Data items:
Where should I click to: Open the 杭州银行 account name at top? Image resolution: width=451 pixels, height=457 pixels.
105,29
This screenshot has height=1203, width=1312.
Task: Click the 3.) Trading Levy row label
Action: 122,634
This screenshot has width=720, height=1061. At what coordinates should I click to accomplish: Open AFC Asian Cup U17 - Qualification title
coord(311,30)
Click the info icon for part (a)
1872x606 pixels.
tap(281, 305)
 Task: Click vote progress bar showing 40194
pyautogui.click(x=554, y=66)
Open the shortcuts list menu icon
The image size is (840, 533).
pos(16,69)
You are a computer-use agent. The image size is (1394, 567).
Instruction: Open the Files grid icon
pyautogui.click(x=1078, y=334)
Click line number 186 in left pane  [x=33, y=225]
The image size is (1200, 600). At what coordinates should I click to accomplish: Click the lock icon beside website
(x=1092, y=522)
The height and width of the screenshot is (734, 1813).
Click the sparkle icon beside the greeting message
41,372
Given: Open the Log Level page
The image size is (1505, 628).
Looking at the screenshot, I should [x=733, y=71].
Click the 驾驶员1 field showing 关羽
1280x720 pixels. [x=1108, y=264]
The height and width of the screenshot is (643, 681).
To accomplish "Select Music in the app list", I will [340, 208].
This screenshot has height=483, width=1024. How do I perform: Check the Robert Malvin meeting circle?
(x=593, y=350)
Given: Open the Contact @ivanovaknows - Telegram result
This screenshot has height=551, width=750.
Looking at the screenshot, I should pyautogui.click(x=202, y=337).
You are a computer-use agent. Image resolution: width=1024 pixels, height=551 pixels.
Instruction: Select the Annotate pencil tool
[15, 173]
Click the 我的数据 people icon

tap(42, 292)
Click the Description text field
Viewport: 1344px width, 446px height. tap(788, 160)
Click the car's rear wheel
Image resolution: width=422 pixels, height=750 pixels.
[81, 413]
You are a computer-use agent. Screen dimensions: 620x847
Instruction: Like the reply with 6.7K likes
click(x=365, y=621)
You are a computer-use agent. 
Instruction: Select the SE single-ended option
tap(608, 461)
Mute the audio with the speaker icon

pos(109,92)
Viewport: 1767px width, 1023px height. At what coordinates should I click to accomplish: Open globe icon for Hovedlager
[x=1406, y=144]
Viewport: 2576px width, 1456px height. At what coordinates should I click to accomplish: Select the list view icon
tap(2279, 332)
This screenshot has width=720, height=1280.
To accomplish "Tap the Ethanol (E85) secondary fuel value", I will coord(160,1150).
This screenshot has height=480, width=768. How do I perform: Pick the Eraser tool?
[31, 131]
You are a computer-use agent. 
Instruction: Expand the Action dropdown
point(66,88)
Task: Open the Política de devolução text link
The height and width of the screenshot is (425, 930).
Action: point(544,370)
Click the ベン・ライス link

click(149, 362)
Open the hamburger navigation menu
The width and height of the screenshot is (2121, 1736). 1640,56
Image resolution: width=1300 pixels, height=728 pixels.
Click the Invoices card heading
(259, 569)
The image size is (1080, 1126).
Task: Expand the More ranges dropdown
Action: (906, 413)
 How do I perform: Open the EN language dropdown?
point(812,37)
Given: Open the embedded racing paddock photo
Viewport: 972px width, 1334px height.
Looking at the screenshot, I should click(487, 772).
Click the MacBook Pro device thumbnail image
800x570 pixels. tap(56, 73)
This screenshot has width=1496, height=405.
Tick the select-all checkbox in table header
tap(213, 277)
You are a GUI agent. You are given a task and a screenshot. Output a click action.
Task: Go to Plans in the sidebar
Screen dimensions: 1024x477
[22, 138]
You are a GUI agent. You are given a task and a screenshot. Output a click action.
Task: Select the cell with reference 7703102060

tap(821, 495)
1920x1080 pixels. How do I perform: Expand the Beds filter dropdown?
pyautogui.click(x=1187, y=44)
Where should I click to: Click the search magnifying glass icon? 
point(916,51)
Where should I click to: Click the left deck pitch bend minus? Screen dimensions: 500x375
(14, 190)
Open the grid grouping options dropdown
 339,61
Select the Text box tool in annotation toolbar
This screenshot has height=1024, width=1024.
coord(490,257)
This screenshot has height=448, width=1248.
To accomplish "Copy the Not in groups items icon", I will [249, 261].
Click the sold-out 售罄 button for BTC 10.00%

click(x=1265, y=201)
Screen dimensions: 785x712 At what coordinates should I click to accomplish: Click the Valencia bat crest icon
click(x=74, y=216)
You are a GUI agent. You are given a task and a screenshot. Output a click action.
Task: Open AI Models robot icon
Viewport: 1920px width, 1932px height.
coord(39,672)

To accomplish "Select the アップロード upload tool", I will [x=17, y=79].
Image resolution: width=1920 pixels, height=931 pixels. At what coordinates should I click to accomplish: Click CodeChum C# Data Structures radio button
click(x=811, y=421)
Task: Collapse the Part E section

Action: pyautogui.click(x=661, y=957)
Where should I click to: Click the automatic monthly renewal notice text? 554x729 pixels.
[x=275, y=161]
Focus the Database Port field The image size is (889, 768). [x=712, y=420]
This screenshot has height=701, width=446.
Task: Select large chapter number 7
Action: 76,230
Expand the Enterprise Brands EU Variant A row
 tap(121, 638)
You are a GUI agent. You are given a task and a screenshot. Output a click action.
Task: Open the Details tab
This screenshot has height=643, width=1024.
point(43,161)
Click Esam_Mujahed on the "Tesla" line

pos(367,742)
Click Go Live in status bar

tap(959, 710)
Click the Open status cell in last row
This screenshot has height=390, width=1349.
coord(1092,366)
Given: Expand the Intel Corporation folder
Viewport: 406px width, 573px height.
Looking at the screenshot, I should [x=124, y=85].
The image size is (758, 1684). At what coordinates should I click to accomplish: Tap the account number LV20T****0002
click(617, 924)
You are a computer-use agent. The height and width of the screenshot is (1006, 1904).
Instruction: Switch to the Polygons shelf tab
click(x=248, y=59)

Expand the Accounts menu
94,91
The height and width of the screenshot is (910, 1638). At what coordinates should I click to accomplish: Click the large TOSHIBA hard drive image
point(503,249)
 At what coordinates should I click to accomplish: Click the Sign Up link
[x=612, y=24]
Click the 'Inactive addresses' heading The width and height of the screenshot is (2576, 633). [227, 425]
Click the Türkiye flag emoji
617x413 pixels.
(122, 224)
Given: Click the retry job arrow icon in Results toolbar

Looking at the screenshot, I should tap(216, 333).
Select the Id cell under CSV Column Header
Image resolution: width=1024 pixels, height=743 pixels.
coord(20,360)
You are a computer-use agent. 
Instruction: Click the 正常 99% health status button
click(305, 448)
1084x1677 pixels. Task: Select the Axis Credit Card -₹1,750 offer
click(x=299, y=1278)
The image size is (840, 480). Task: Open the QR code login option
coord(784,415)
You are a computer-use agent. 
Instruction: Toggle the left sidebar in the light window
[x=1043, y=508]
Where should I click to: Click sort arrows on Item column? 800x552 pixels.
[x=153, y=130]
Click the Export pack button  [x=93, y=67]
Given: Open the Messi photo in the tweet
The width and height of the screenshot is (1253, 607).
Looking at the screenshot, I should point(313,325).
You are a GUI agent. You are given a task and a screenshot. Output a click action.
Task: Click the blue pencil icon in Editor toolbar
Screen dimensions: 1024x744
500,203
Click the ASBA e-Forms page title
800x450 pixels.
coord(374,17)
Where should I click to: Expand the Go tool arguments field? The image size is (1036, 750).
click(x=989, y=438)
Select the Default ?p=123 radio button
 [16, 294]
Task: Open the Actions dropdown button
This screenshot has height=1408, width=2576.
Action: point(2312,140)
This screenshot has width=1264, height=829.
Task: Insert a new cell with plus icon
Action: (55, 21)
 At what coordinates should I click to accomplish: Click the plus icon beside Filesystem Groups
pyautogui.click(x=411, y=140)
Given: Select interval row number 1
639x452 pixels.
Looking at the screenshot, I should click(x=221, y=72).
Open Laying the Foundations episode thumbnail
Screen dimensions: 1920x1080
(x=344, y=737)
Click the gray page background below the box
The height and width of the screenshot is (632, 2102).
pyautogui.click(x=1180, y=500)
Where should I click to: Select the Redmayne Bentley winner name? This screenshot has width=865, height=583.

## EXERCISE DIRECTIONS
Rewrite the lines of the data items as a JSON list of strings, one string per line and no blank lines. Begin at the line that contains "This screenshot has height=448, width=1248." and stop after the line that contains "coord(1092,366)".

## WORKED ANSWER
[
  "This screenshot has height=448, width=1248.",
  "To accomplish \"Copy the Not in groups items icon\", I will [249, 261].",
  "Click the sold-out 售罄 button for BTC 10.00%",
  "click(x=1265, y=201)",
  "Screen dimensions: 785x712 At what coordinates should I click to accomplish: Click the Valencia bat crest icon",
  "click(x=74, y=216)",
  "You are a GUI agent. You are given a task and a screenshot. Output a click action.",
  "Task: Open AI Models robot icon",
  "Viewport: 1920px width, 1932px height.",
  "coord(39,672)",
  "To accomplish \"Select the アップロード upload tool\", I will [x=17, y=79].",
  "Image resolution: width=1920 pixels, height=931 pixels. At what coordinates should I click to accomplish: Click CodeChum C# Data Structures radio button",
  "click(x=811, y=421)",
  "Task: Collapse the Part E section",
  "Action: pyautogui.click(x=661, y=957)",
  "Where should I click to: Click the automatic monthly renewal notice text? 554x729 pixels.",
  "[x=275, y=161]",
  "Focus the Database Port field The image size is (889, 768). [x=712, y=420]",
  "This screenshot has height=701, width=446.",
  "Task: Select large chapter number 7",
  "Action: 76,230",
  "Expand the Enterprise Brands EU Variant A row",
  " tap(121, 638)",
  "You are a GUI agent. You are given a task and a screenshot. Output a click action.",
  "Task: Open the Details tab",
  "This screenshot has height=643, width=1024.",
  "point(43,161)",
  "Click Esam_Mujahed on the \"Tesla\" line",
  "pos(367,742)",
  "Click Go Live in status bar",
  "tap(959, 710)",
  "Click the Open status cell in last row",
  "This screenshot has height=390, width=1349.",
  "coord(1092,366)"
]